* Records
Start of Block

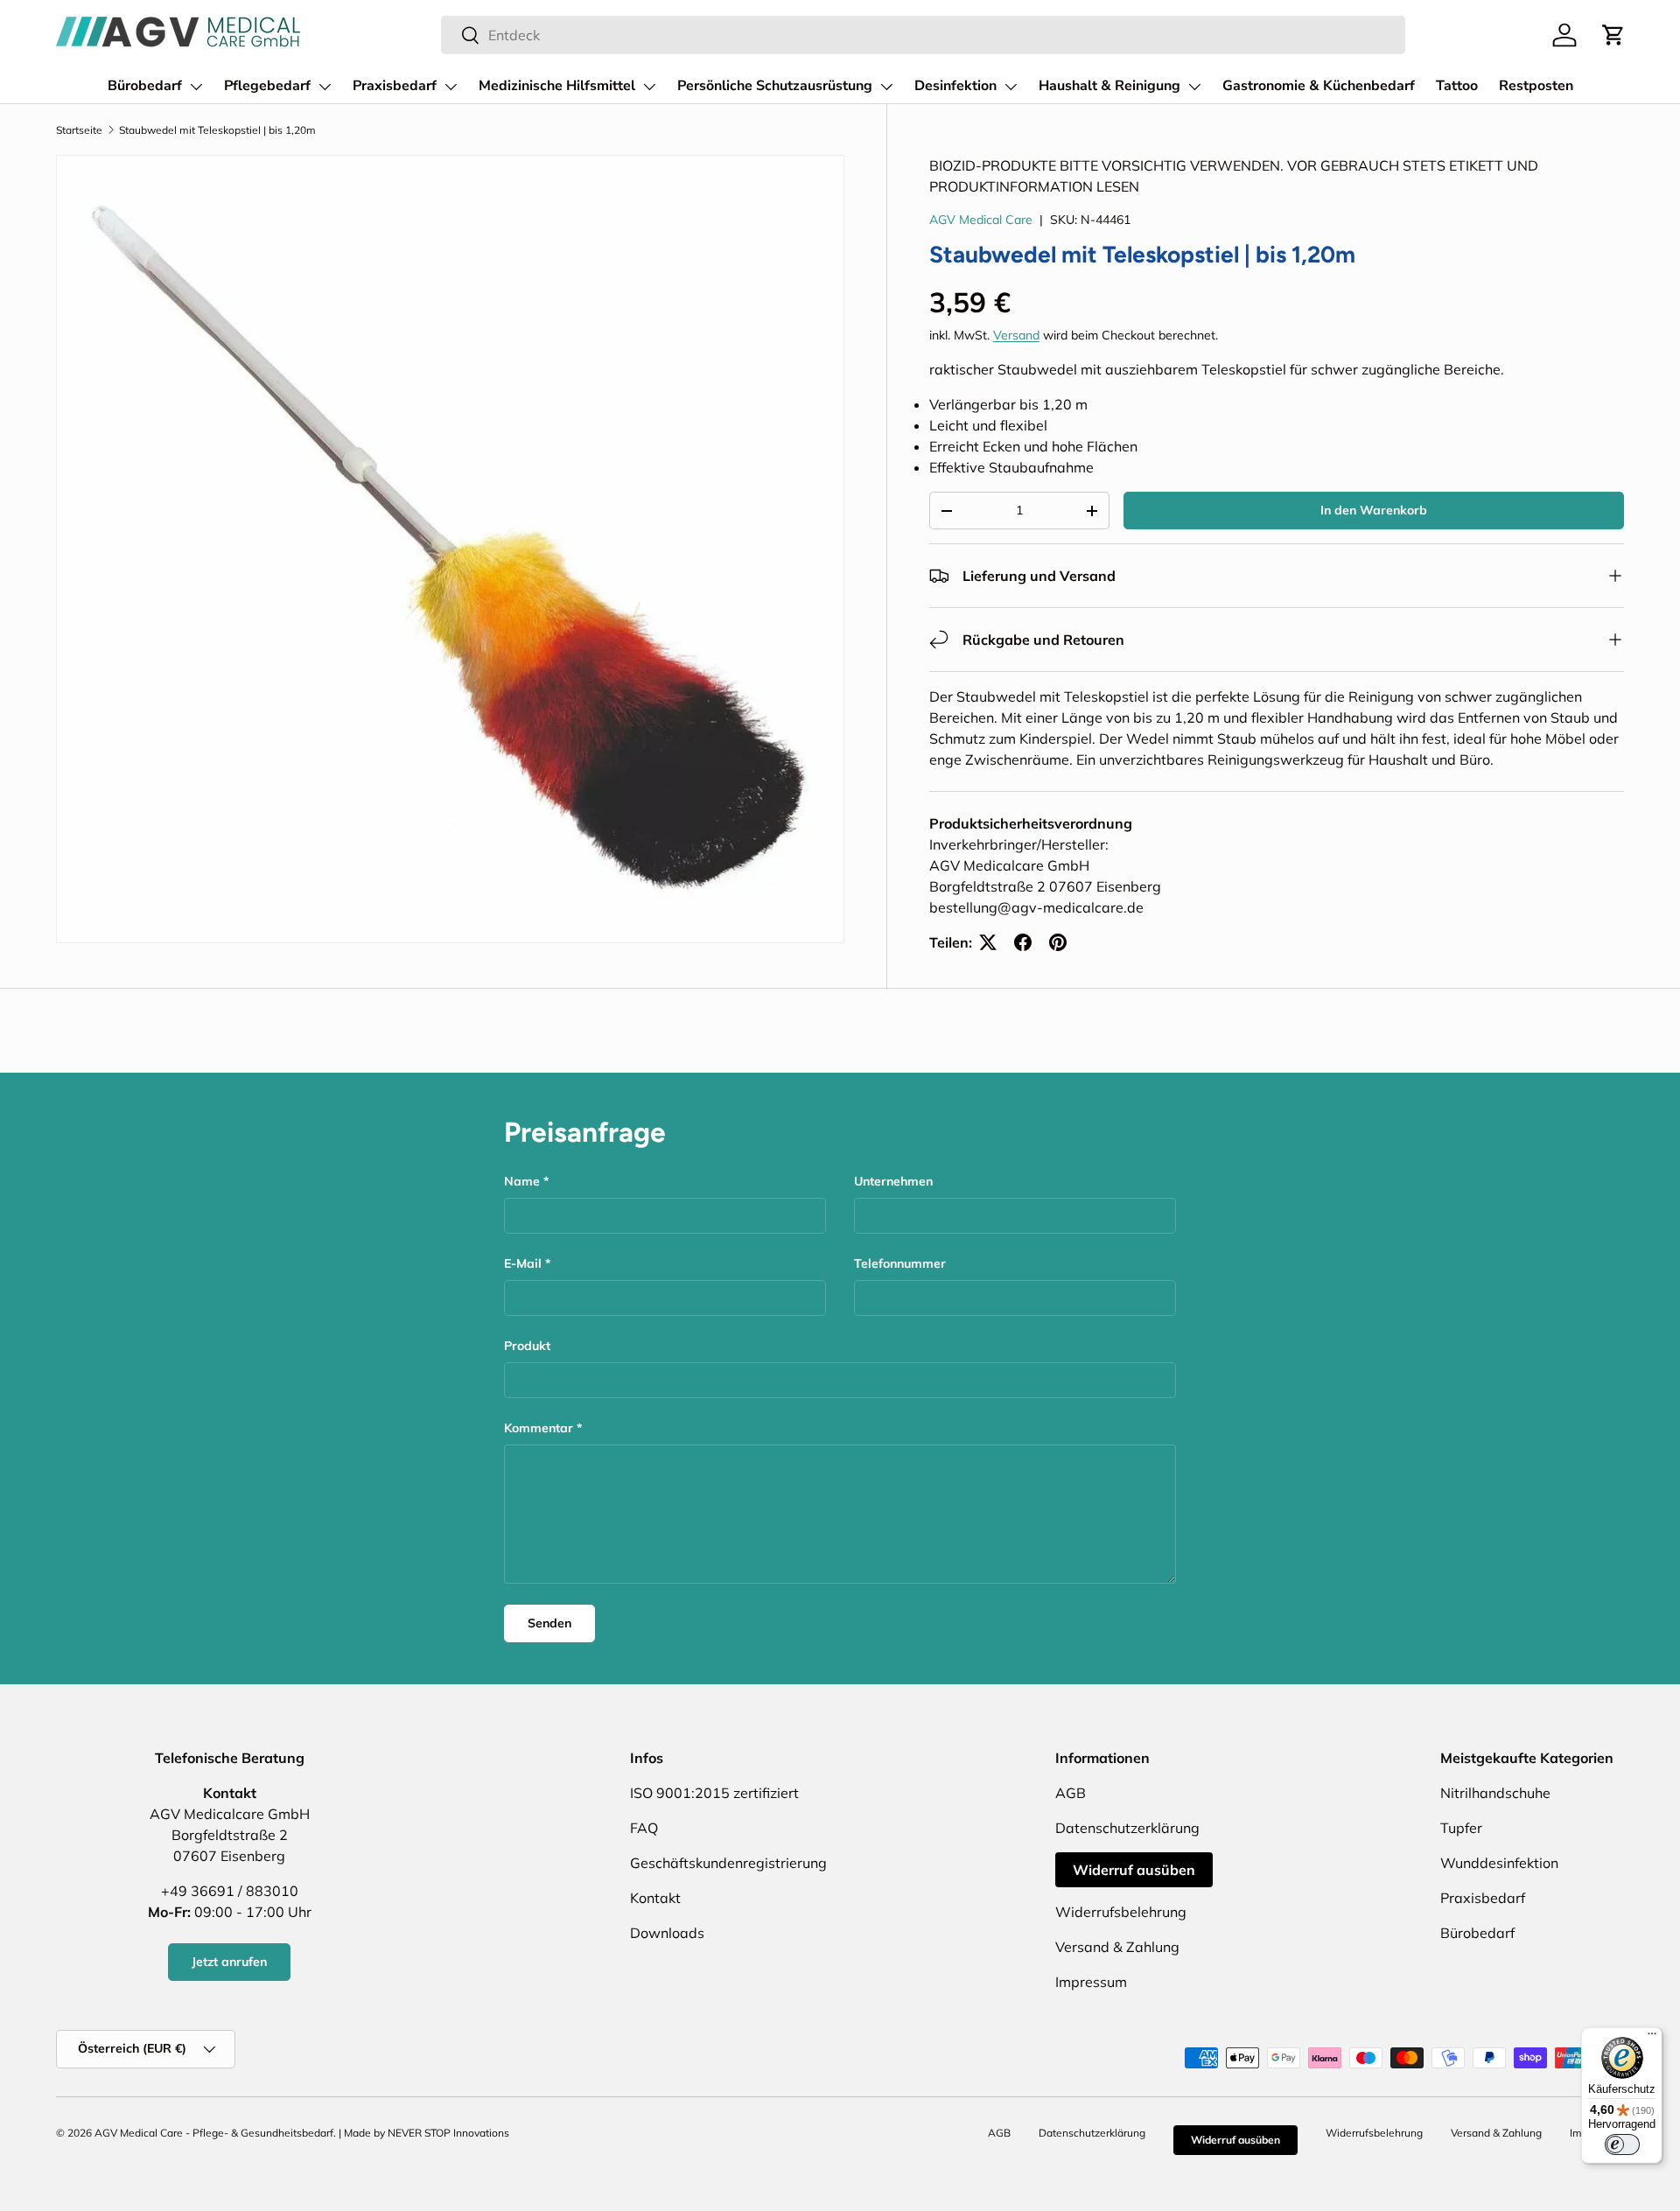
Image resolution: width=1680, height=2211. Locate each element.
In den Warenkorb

End of Block
Start of Block

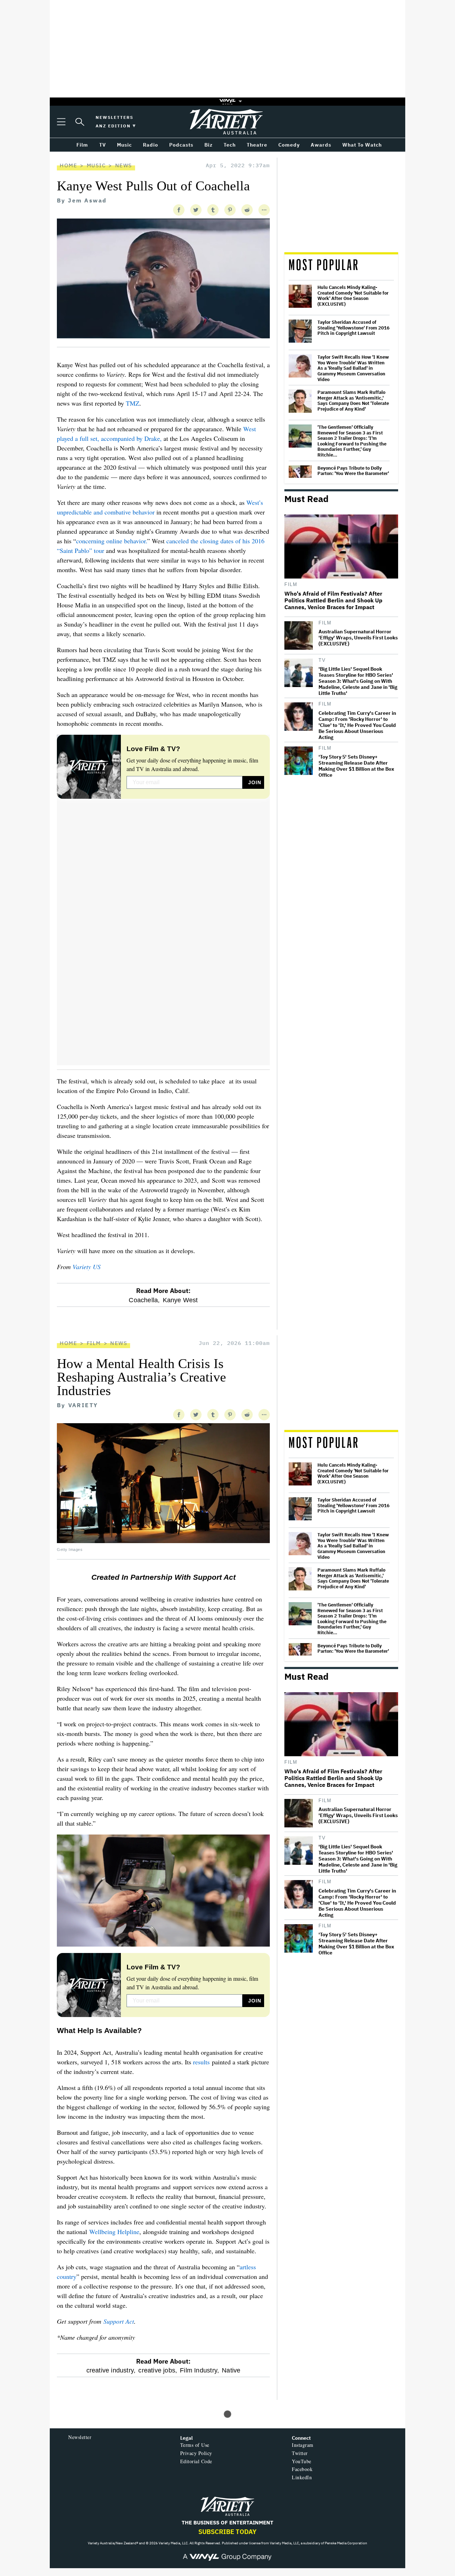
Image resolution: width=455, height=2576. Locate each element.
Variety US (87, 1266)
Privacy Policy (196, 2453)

End of Block

* Activity
Everything from the line containing "Image resolution: width=1680, height=2211." through the line containing "In den Warenkorb" in the material above should be retyped exactly, both ends included, and nothing more.

* Problem solution
Image resolution: width=1680, height=2211. Locate each element.
In den Warenkorb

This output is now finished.